Angiotensin II type 1 receptor antagonist versus angiotensin I-converting enzyme inhibitor in experimental renal diseases.

Angiotensin II has an important role in the structural and functional regulation of the cardiovascular and renal systems. Blockade of the renin-angiotensin system can be achieved with angiotensin-converting enzyme (ACE) inhibitors and non-peptidic, orally active, angiotensin II type I receptor (AT1) antagonists. However, the question that has yet to be answered is whether ACE inhibitors and AT1 receptor antagonists have similar renoprotective effects in various experimental diseases. Although many studies have assessed the role of either ACE inhibitors or AT1 receptor antagonists, we have reviewed the literature comparing both types of blocker in the same experiment.

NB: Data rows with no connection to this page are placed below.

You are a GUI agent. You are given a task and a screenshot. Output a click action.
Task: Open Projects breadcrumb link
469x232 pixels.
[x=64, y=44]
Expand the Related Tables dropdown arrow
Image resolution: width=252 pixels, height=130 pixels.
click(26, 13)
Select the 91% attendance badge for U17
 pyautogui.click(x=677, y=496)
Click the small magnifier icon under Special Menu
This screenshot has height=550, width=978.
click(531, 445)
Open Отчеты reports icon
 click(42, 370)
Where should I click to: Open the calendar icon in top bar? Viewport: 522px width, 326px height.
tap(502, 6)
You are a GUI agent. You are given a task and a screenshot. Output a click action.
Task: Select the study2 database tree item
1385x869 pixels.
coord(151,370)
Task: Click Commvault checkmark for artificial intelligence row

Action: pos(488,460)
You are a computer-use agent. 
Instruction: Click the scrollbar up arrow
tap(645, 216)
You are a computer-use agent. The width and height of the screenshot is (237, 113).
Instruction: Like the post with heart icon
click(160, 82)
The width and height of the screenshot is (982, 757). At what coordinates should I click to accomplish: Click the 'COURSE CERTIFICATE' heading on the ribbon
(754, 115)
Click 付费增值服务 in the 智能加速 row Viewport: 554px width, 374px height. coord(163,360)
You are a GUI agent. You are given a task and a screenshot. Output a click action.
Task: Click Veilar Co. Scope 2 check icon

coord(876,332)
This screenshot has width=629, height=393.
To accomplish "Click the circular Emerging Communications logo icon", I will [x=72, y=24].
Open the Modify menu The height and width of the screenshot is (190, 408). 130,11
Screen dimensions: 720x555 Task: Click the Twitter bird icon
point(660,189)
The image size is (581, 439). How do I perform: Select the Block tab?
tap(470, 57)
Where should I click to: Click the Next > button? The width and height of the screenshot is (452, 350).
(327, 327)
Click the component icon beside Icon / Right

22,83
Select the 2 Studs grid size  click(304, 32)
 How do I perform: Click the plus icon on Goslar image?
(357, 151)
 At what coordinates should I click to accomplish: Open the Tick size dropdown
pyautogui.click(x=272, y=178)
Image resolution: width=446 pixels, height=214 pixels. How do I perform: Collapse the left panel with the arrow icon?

In most models of hypertension or renal failure, both classes of blocker appear to have similar antihypertensive and renal profiles. In a few models, the influence of the ACE inhibitor on arterial pressure and/or renal function is more marked than that of the AT1 receptor antagonist. Even though the maximum dose-effect curve for each compound was not often carried out for the systemic haemodynamics and renal alterations, the difference between both classes of blocker, when observed, appeared to favour the participation of non-angiotensin II or non-AT1-mediated mechanisms. Among them are the stimulation of prostaglandin production, kinin accumulation, nitric oxide generation and modulation of endothelin or TGFbeta1 expression via direct or indirect pathways. Future experimental and probably human studies aimed at comparing angiotensin II receptor antagonists and ACE inhibitors, with respect to blood pressure and renal damage, should be designed with all these concerns in mind.